I can totally see where you are coming from, on this... but I still feel that this could be accepted as plant, fixtures, equipment, whatever you want to call it.

There is no mention that it is a garden "office" as you've mentioned earlier, and we dont know that its a "posh shed" either. I took it to be a bog standard small garden shed, that the client stored the "tools" of his trade in. That means it has a function within the business, rather than it being a setting - which, to me, is a big argument towards plant.  If its not some massive shed, and not overly expensive, I don't think HMRC would even care. If they decided it was a wrongful claim, its likely the tax to be paid back would be below the limit at which they bother to request repayment.  

A cupboard is a free standing structure, just as a shed is.  And they could be deemed as having the same life, be the same cost, and do the same function. The point about my shed is that, its not that much bigger than the cupboard I use for my records... which I claimed AIA on... what if I had decided to use my shed as my record store? The only difference would be the location - out instead of in. If you want to take it further - what if I don't have room to fit my nice DFS wooden cupboard in my house, and so put the cupboard outside, that wouldn't make it a structure, that's not allowable. I could cover it in plastic so it didn't get wet. biggrinbiggrin

To be fair, we don't know the value of this shed, and it could actually be acceptable to put through as expenses - which gets 100% tax relief as does AIA.  

I think the whole picture has to be considered and given context.  

Bit presumptious on the value of my shed, Shaun... Never had a stapler cost me £300 ;) Did not consider it to be an immaterial purchase when I handed my cash over! hmm

 

As for the simplified accounts, which contain an income and expenditure account and an accountants report.. I have a few of these - they don't have a business bank account or many assets, and I am the only accrual.  They don't want to pay much, they just list their sales and expenses invoices, I adjust for a few things and create and excel I&E with comparatives (saving the client the cost of the software licence) and then I do the return.  Not going to make a mountain out of molehill... that's your job, my love winkbiggrin


Morning Michelle,

There are a few points in the above that need to be answered so I've extracted the lines out and will treat them seperately (full version shown above for people to review context rather than going back through the posts)

 

If its not some massive shed, and not overly expensive, I don't think HMRC would even care.

 

To be fair, we don't know the value of this shed, and it could actually be acceptable to put through as expenses - which gets 100% tax relief as does AIA.  

Very much comes down to the shed being immaterial (say sub £250) to expense rather than capitalise.
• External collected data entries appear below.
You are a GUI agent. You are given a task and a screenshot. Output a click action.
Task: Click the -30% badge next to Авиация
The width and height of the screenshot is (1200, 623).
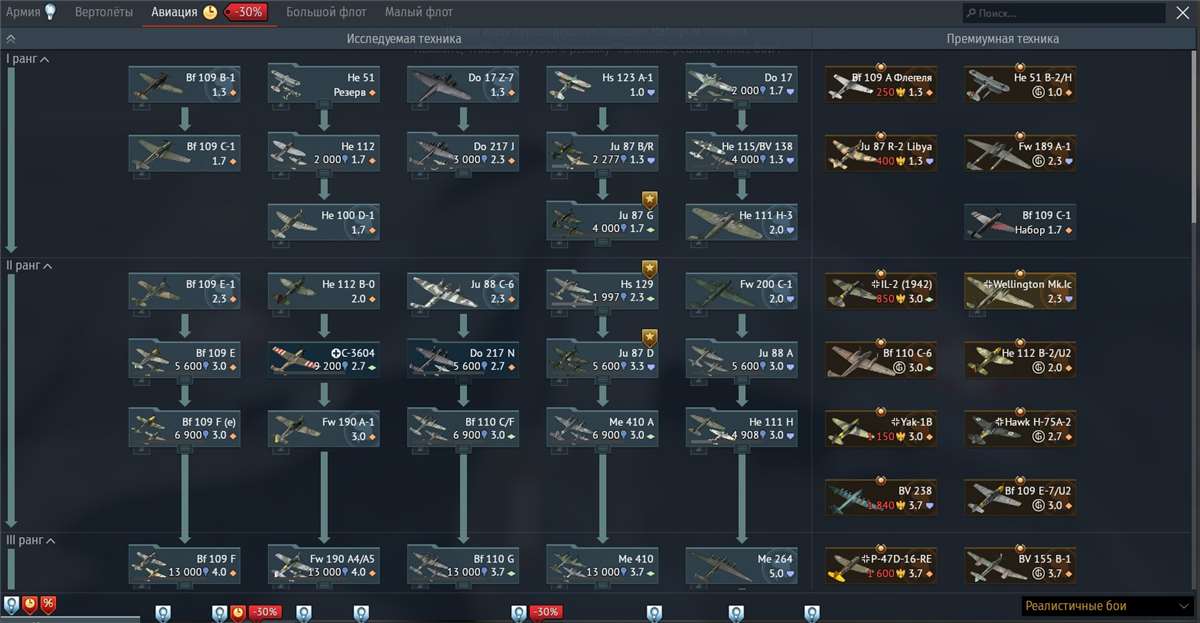[246, 13]
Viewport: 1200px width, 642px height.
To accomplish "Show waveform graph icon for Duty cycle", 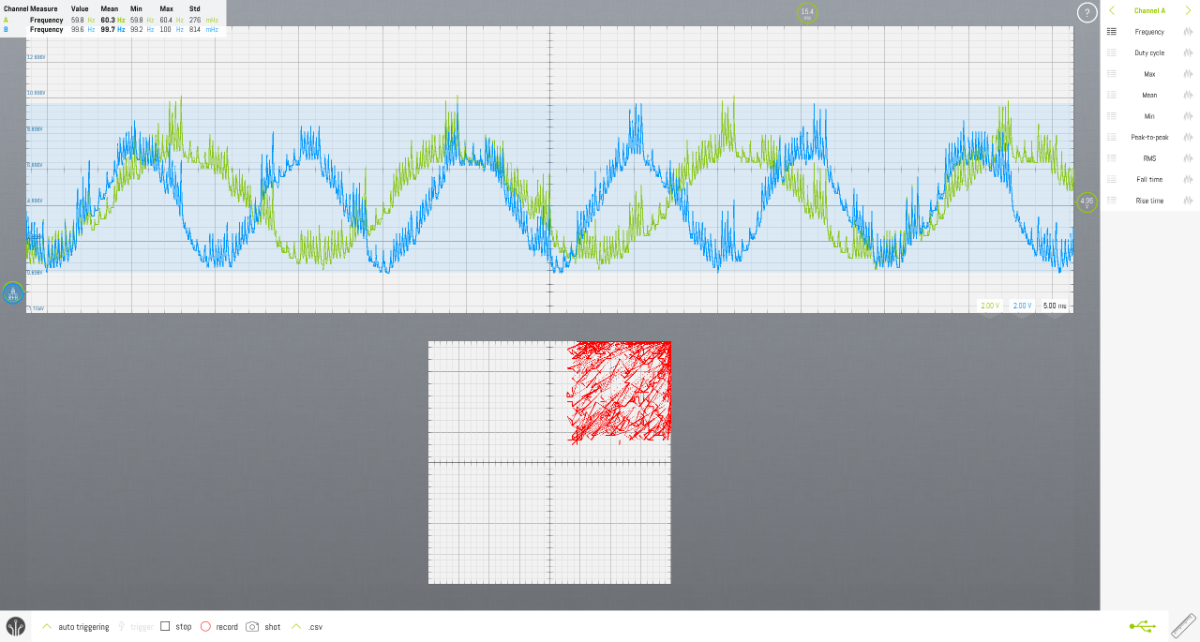I will (1188, 53).
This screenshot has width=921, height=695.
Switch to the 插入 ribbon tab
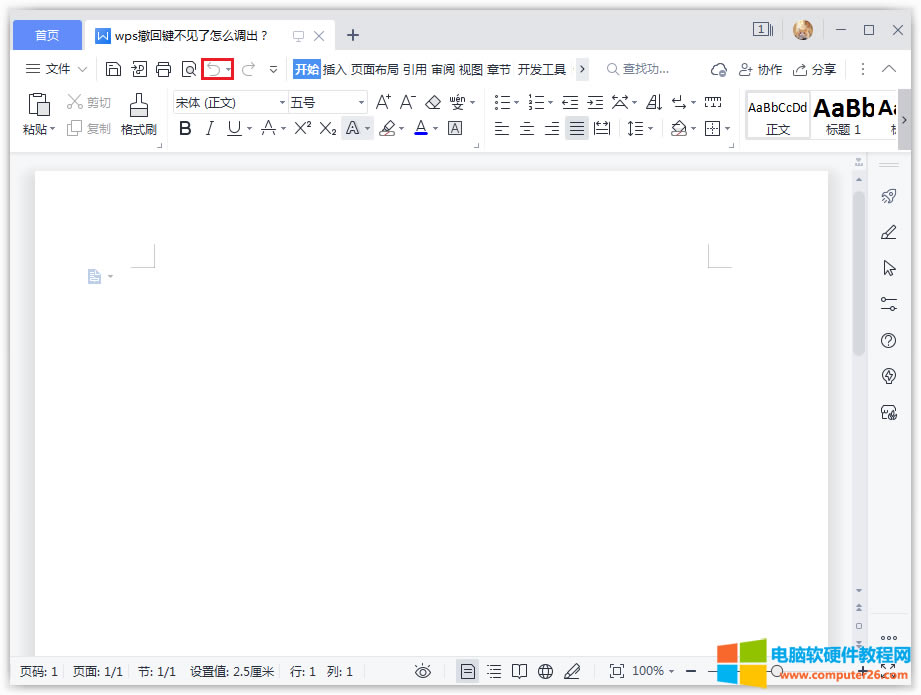pyautogui.click(x=334, y=69)
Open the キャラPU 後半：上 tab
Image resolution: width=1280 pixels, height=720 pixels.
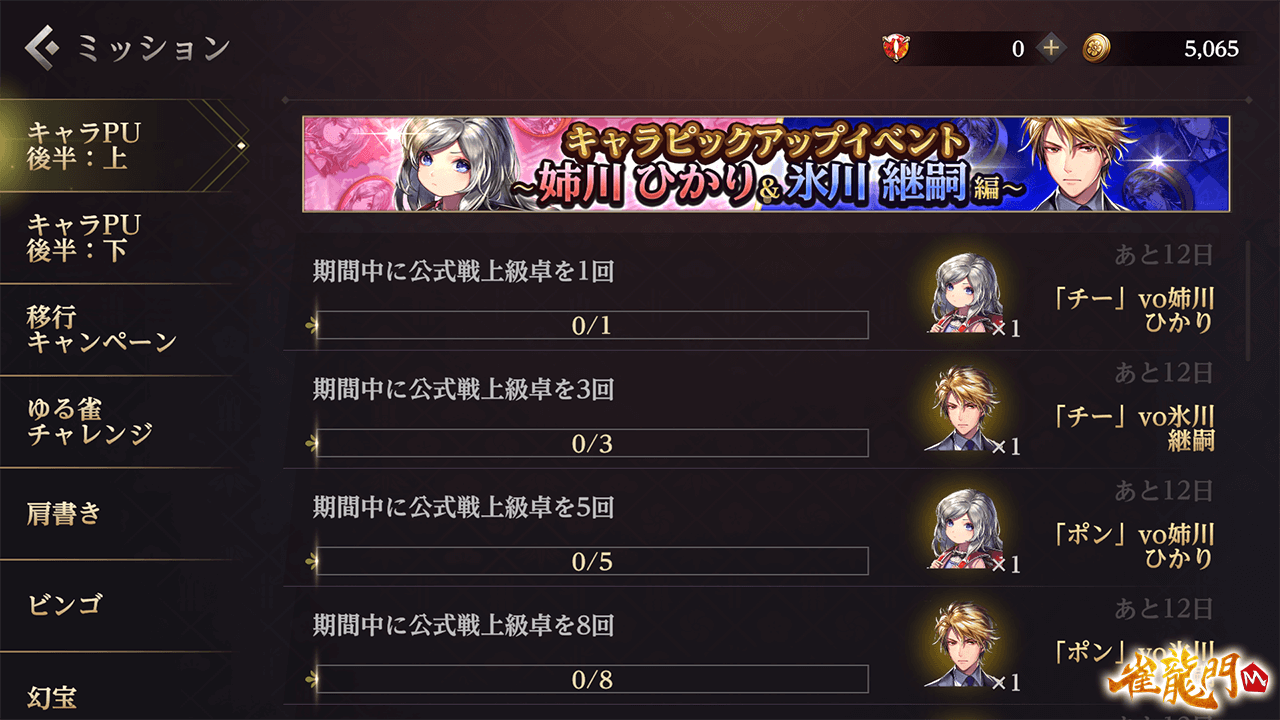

In this instance the cost is definitely pushing it to capitalise.

 

Bit presumptious on the value of my shed, Shaun...

You gave the dimensions, I'm a bloke, we have a basic idea of the cost of sheds from Wickes / B&Q / Argos.  Is only really when sheds start to get bigger that they start being wildly variable cost. My appologies if my assumption was far off mark.

 

Never had a stapler cost me £300 ;) Did not consider it to be an immaterial purchase when I handed my cash over! 

I would have put that at the very edge of immaterial for most businesses that we deal with. I know that some go as high as £500 but personally I tend to work to £250 as the cut off although for various clients I've capitalised ladders costing £80 and even spanners costing £3! (lol, Materialarity in agregate) conversely I've expensed a printer at £300.

 

As for the simplified accounts, which contain an income and expenditure account and an accountants report.. I have a few of these - they don't have a business bank account or many assets, and I am the only accrual.  They don't want to pay much, they just list their sales and expenses invoices, I adjust for a few things and create and excel I&E with comparatives (saving the client the cost of the software licence) and then I do the return.  

So really its an issue with the expense of Sage in that it costs me no more no matter how many clients that I have so everyone gets a professional looking full set of accounts.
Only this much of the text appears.